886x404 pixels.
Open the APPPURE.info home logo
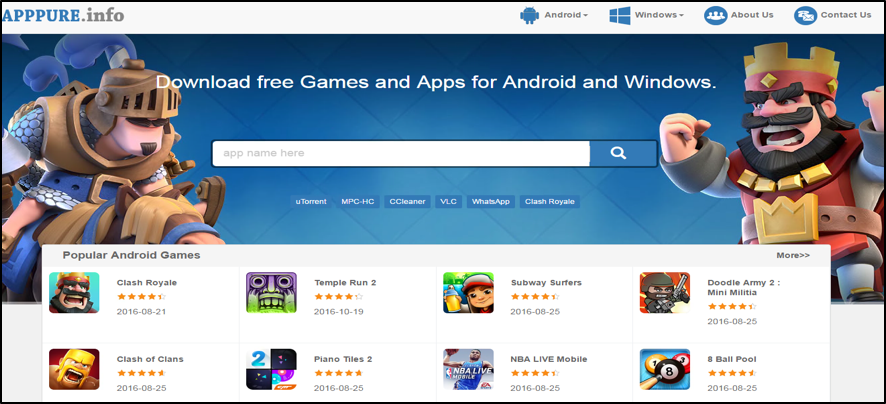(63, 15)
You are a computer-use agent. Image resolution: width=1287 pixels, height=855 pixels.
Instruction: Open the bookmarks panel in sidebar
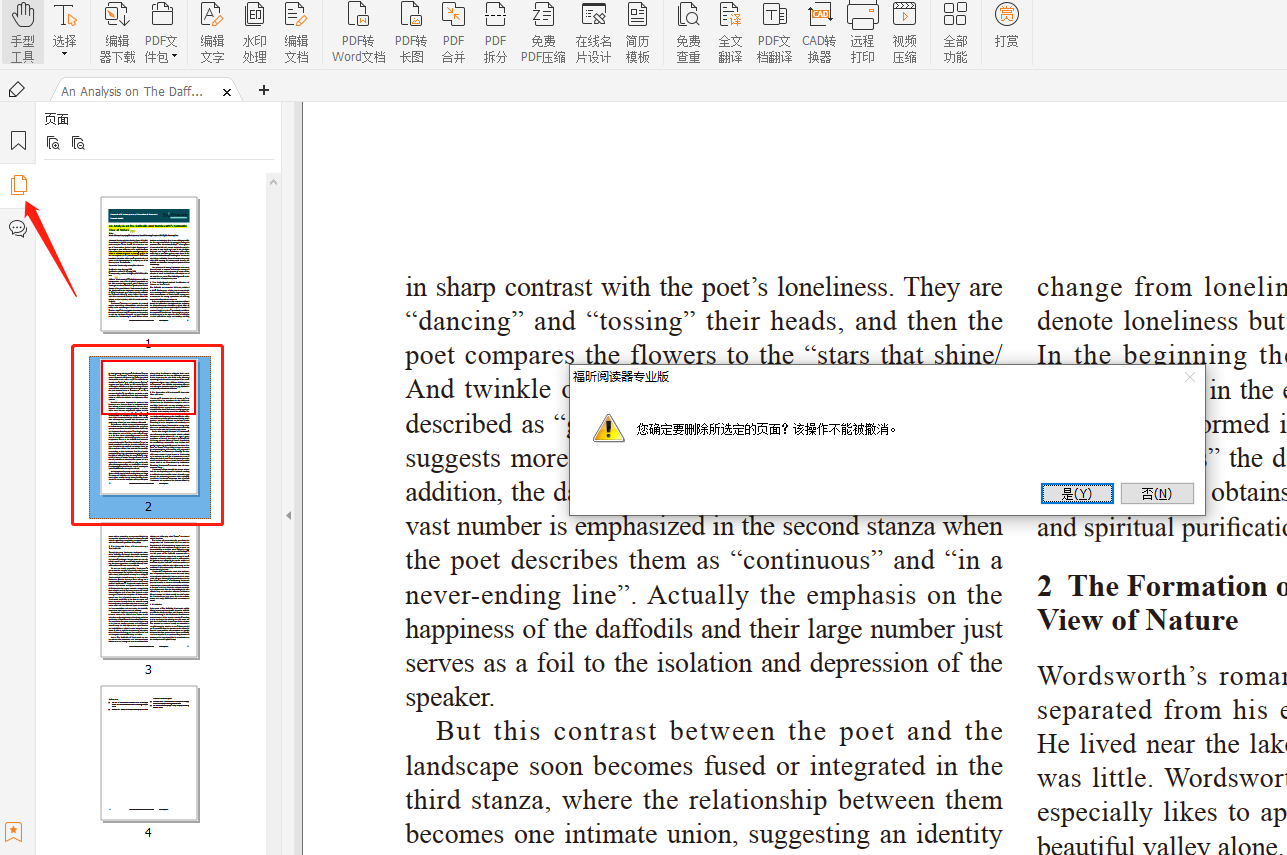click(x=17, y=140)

───

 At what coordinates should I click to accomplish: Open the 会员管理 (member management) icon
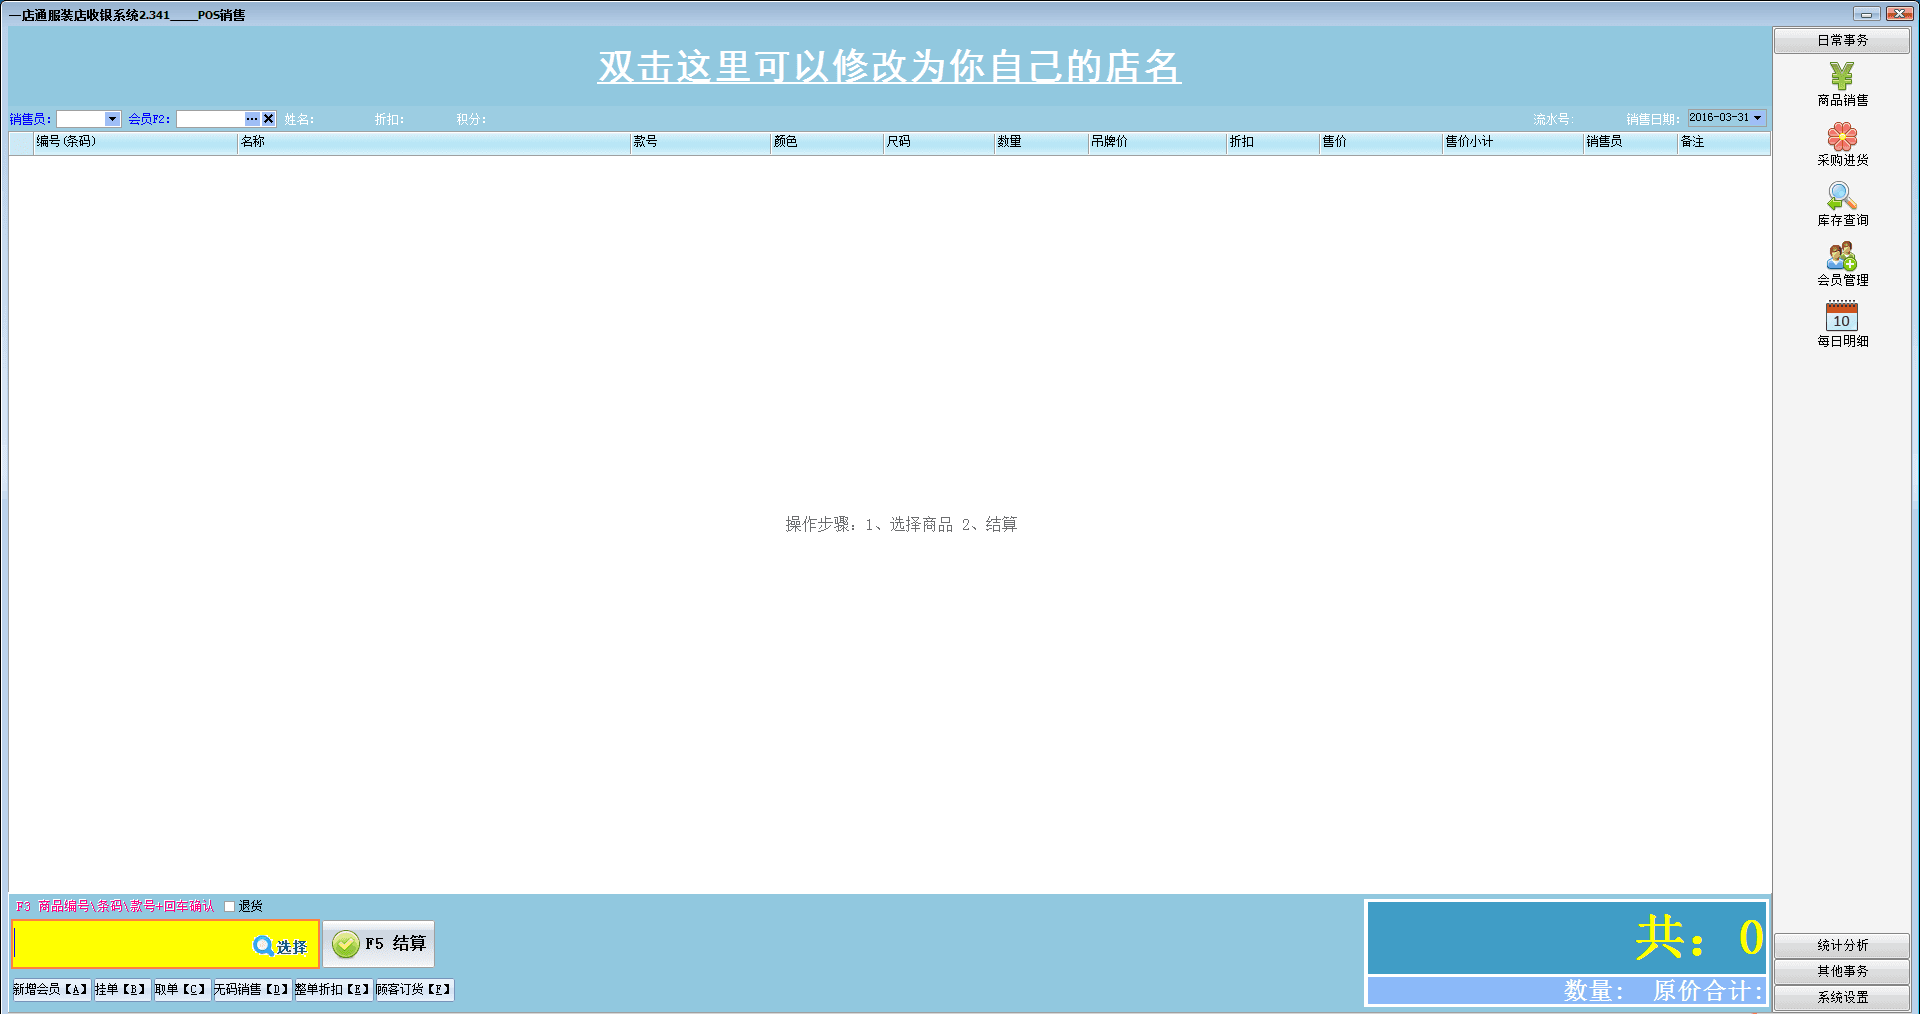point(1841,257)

───

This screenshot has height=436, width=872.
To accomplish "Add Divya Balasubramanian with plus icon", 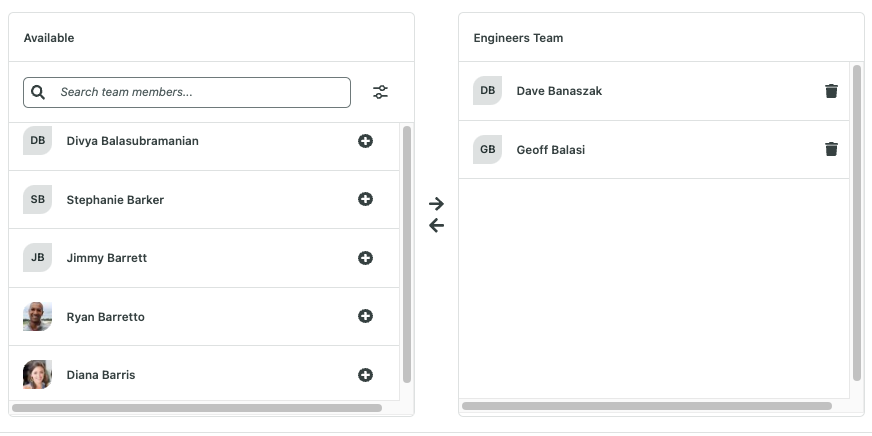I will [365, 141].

───

● **TASK STATEMENT**: Each line in the records that carries "width" must be copied out.

● **EXERCISE RESULT**:
You are a computer-use agent. Image resolution: width=1287 pixels, height=855 pixels.
This screenshot has height=436, width=872.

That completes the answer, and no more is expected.